● Work required: Look below for the line holding "Task: Click the building sites sidebar icon" and the line holding "Task: Click the copy". Repeat those two and everything between, exactly.
BEGIN Listed records
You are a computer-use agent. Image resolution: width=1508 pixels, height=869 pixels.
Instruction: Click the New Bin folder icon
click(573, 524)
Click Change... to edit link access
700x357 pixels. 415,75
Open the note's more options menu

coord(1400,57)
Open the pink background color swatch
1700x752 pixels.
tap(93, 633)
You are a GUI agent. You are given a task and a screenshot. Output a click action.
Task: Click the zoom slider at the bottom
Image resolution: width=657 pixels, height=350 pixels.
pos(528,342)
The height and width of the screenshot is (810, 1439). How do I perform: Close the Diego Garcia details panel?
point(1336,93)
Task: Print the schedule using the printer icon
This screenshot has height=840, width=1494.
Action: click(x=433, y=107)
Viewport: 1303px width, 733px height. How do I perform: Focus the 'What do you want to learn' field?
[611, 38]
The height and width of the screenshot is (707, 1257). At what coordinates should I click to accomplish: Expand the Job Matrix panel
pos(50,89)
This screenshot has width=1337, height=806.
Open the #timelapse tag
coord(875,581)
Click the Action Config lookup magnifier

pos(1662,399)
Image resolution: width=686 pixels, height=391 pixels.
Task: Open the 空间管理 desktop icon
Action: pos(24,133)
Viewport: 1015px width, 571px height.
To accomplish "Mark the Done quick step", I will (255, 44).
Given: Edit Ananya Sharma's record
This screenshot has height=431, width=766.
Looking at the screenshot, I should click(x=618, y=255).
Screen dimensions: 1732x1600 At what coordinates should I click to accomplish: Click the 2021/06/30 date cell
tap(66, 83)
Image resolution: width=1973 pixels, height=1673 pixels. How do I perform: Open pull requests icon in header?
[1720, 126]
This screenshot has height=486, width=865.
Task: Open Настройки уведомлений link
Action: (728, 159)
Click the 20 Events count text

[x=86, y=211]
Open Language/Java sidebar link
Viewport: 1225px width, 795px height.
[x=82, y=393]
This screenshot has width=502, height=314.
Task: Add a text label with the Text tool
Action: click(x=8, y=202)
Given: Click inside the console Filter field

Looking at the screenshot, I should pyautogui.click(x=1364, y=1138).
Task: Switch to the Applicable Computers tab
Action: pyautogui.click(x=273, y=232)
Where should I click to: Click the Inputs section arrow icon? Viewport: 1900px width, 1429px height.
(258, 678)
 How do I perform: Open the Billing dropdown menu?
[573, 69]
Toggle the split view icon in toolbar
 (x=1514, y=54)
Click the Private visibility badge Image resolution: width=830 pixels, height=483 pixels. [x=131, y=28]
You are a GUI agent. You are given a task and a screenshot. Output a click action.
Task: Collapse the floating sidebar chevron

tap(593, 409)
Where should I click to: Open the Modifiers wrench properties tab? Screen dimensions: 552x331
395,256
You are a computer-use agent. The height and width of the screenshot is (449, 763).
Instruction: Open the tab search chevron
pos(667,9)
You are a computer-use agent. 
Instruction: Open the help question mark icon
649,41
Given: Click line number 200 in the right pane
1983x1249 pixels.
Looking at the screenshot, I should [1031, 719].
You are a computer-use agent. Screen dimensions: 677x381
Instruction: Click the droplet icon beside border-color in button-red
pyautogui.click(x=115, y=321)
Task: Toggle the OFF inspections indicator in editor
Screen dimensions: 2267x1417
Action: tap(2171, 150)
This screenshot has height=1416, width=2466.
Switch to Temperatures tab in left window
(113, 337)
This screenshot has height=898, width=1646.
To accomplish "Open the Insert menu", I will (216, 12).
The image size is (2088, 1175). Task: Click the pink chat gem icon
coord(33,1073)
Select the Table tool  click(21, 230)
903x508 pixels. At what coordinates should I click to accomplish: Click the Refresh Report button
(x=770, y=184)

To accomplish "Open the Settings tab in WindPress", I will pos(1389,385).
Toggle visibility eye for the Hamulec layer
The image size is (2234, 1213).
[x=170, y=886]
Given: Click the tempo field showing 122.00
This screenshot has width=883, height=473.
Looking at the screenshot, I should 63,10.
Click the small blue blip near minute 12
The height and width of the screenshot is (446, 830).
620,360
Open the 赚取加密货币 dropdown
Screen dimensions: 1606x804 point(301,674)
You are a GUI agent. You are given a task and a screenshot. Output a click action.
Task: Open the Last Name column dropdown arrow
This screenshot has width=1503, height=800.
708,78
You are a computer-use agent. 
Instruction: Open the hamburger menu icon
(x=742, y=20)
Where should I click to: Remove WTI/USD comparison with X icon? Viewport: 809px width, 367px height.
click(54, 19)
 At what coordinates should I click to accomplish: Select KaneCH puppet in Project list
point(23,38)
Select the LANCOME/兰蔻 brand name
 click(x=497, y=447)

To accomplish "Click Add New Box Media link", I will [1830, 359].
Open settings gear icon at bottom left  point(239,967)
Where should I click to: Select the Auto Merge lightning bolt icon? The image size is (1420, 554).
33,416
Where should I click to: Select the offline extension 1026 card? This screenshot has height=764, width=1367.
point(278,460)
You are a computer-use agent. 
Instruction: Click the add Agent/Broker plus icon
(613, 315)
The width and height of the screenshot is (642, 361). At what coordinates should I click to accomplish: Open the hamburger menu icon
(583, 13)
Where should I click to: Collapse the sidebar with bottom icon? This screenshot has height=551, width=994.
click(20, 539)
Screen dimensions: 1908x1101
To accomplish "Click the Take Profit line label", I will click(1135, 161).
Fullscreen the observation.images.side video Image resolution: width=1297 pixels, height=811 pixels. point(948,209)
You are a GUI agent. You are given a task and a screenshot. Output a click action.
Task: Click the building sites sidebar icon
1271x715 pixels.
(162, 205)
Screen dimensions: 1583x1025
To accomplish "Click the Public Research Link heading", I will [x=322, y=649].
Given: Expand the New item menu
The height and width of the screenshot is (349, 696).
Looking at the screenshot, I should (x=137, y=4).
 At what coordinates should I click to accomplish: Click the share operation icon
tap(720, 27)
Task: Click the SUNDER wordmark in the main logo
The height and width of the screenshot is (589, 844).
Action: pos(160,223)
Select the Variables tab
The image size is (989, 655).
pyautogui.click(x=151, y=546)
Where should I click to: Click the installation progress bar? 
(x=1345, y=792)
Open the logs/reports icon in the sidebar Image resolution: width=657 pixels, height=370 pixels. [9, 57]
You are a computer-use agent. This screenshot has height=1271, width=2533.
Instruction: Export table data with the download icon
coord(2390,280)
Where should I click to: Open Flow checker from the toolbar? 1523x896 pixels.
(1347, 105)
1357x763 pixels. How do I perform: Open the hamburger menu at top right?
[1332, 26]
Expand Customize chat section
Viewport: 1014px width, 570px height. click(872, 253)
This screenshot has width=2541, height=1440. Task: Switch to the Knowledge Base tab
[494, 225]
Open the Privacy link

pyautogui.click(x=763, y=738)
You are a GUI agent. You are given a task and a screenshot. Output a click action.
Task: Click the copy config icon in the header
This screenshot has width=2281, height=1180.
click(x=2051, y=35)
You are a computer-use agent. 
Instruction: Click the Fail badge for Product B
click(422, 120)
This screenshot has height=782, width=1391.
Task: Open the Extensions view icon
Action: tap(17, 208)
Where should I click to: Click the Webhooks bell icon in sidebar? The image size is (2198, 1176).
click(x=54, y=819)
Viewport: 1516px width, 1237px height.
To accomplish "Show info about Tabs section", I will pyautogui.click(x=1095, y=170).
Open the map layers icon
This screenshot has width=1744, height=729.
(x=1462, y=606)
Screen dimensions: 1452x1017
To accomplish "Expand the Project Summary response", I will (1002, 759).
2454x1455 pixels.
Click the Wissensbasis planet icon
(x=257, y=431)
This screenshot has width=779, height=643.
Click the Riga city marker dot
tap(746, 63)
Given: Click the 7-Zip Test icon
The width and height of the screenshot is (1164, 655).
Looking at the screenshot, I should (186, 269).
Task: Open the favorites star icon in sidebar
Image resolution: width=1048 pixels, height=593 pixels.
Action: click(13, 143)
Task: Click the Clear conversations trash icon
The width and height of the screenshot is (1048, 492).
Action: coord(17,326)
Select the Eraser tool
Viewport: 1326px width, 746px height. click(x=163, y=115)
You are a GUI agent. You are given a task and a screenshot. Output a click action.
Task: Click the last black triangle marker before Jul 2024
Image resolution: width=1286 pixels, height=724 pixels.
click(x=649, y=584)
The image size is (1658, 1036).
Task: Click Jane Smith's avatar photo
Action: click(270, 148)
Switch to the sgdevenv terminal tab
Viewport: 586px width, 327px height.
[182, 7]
END Listed records
● Problem solution:
Task: Click the building sites sidebar icon
1271x715 pixels.
(162, 205)
Screen dimensions: 1583x1025
To accomplish "Click the Public Research Link heading", I will [x=322, y=649].
Given: Expand the New item menu
The height and width of the screenshot is (349, 696).
Looking at the screenshot, I should (x=137, y=4).
 At what coordinates should I click to accomplish: Click the share operation icon
tap(720, 27)
Task: Click the SUNDER wordmark in the main logo
The height and width of the screenshot is (589, 844).
Action: pos(160,223)
Select the Variables tab
The image size is (989, 655).
pyautogui.click(x=151, y=546)
Where should I click to: Click the installation progress bar? 
(x=1345, y=792)
Open the logs/reports icon in the sidebar Image resolution: width=657 pixels, height=370 pixels. [9, 57]
You are a computer-use agent. This screenshot has height=1271, width=2533.
Instruction: Export table data with the download icon
coord(2390,280)
Where should I click to: Open Flow checker from the toolbar? 1523x896 pixels.
(1347, 105)
1357x763 pixels. How do I perform: Open the hamburger menu at top right?
[1332, 26]
Expand Customize chat section
Viewport: 1014px width, 570px height. click(872, 253)
This screenshot has width=2541, height=1440. Task: Switch to the Knowledge Base tab
[494, 225]
Open the Privacy link

pyautogui.click(x=763, y=738)
You are a GUI agent. You are given a task and a screenshot. Output a click action.
Task: Click the copy config icon in the header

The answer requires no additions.